Souls were rising, from the earth far below, souls of the dead, of people who had perished, from famine, from war, from the plague, and they floated up, like sky divers in reverse, limbs all akimbo, wheeling and spinning.  And the souls of these departed joined hands, clasped ankles, and formed a web, a great net of souls, and the souls were three-atom oxygen molecules, of the stuff of ozone, and the outer rim absorbed them, and was repaired.
Nothing's lost forever.  In this world, there is a kind of painful progress.  Longing for what we've left behind, and dreaming ahead.
At least I think that's so.
Harper, it seems, has figured out a little something about reincarnation.  I suspect she also knows a little something about the First Law of Thermodynamics, which states that energy can neither be created nor destroyed. It only changes form.
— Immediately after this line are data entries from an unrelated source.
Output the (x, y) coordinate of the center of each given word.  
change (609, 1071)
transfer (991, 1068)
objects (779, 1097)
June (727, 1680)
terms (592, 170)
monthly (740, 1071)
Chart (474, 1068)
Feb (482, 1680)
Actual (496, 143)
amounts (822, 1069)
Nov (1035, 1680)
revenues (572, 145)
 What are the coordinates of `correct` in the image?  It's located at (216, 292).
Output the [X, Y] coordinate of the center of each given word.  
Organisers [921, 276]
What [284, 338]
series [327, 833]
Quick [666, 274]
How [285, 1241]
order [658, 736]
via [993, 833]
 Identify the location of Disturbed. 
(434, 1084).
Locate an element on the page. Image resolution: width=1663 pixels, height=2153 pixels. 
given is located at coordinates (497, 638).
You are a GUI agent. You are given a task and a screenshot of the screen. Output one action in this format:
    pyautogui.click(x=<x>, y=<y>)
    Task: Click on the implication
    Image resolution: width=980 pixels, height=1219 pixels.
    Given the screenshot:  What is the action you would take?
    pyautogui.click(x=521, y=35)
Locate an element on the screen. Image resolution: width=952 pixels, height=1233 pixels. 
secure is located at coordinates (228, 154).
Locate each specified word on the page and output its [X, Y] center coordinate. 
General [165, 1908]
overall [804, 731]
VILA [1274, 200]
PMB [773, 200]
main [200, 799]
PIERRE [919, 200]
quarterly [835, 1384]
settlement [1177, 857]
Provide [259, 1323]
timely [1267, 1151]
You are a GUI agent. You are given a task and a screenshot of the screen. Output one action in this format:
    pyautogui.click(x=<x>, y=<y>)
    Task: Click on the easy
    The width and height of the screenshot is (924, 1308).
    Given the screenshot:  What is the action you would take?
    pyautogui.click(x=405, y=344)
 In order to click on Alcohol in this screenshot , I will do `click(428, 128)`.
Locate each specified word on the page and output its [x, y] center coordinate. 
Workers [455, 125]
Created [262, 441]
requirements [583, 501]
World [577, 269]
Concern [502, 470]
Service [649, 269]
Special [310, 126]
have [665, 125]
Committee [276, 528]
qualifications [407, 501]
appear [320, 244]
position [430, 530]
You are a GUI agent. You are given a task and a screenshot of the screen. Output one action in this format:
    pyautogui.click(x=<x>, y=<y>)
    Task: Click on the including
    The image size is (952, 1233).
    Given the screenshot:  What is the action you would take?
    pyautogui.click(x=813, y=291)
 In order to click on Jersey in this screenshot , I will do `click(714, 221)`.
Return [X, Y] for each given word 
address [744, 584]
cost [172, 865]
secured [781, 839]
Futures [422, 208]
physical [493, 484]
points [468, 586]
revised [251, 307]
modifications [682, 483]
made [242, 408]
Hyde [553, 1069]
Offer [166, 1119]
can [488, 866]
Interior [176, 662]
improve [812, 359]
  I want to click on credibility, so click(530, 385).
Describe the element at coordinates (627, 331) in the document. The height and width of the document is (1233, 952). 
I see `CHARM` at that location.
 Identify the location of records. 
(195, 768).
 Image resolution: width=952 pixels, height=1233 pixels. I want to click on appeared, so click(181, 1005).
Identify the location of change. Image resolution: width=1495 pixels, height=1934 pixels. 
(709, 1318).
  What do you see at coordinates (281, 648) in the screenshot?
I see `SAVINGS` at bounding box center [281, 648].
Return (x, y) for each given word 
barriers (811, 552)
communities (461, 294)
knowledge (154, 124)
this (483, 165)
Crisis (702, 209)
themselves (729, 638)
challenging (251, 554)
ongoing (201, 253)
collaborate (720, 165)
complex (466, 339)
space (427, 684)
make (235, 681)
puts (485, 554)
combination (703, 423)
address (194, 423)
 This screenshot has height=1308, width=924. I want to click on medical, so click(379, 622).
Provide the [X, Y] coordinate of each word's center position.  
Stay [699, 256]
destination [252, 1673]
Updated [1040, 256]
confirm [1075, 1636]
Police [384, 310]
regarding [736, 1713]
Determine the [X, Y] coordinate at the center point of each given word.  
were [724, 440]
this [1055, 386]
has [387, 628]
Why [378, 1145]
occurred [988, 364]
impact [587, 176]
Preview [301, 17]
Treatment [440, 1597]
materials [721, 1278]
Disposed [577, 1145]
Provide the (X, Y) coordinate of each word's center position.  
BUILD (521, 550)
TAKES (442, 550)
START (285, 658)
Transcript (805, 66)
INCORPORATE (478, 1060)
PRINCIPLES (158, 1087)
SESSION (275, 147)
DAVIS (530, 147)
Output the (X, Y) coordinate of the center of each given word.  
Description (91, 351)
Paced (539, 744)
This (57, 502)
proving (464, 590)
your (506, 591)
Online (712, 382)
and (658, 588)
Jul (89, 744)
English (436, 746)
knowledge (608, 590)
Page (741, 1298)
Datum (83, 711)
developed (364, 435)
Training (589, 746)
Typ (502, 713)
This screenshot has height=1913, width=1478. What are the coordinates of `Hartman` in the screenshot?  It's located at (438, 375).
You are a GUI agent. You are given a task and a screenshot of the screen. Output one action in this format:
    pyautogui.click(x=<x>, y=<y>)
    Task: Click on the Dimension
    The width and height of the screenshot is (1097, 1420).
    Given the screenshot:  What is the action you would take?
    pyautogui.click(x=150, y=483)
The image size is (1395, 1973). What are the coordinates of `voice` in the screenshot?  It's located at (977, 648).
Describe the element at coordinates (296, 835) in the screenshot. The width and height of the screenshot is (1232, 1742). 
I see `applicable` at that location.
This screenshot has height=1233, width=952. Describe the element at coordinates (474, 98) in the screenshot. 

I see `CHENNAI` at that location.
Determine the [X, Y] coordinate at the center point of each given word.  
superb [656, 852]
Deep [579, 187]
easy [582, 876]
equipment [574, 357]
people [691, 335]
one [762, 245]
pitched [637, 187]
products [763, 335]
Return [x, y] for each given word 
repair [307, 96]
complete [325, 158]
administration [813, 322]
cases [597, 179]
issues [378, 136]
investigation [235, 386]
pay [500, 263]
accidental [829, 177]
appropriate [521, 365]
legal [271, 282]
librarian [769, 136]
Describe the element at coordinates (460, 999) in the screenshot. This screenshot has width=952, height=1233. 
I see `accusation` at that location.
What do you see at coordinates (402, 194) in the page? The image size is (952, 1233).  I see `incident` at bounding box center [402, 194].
 Considering Harper's speech also makes me think a bit about Kali, the goddess of eternal energy (and death) and about Ganesha, the god of transitions and remover of obstacles, and about how energy, a constant force shapes and changes us as we, in turn, seek to shape and change it.


In yoga, we learn to breath and to be one with the moment, with what is.  We embrace stillness, but our existence is not static.  The practice itself is transformative; as breath moves through us, it changes our bodies and minds; it changes our way of being here. As we move through our asana practice, we flow through the transitions, the space between each posture, as much as we move into the posture.  Transition compels mindfulness, as does stillness.  Being present in the moment can mean being present in a moment of change.

06 October 2009

The Universal Translator

I am the poet of the Body and I am the poet of
      the Soul,

The pleasures of heaven are with me and 
     the pains of hell are with me,
The first I graft and increase upon myself,
  the latter I translate into a new tongue.
Walt Whitman, "Song of Myself"


In those vintage old Star Trek episodes, the crew of the Enterprise can communicate with folks from other galaxies by using the Universal Translator, which conveniently translates the languages spoken on distant planets into English.  Apparently, no one in the TV audience on Earth in the 1960s spoke Klingon, Romulan or Vulcan, though I understand many folks do today. Still, the Universal Translator served its purpose well back then, rendering the speech of those distant races intelligible to a generation of American Trekkies.

When I read the above passage from Whitman, I can't help but think of him as a different sort of Universal Translator, a very literal sort -- he literally (and literarily) Translates the Universe into his poems, a new tongue.

What I, like many readers, find so compelling about Whitman's poetry is the way he takes it all in -- it seems everyone and everything are included in his work. He addresses all of us collectively and at the same moment speaks to each individually.  Indeed, he tells us in the first few lines of "Song of Myself" For every atom belonging to me as good belongs to you.  Now that's what I call aparigraha!

I wonder what would happen if we stepped into a transporter beam together?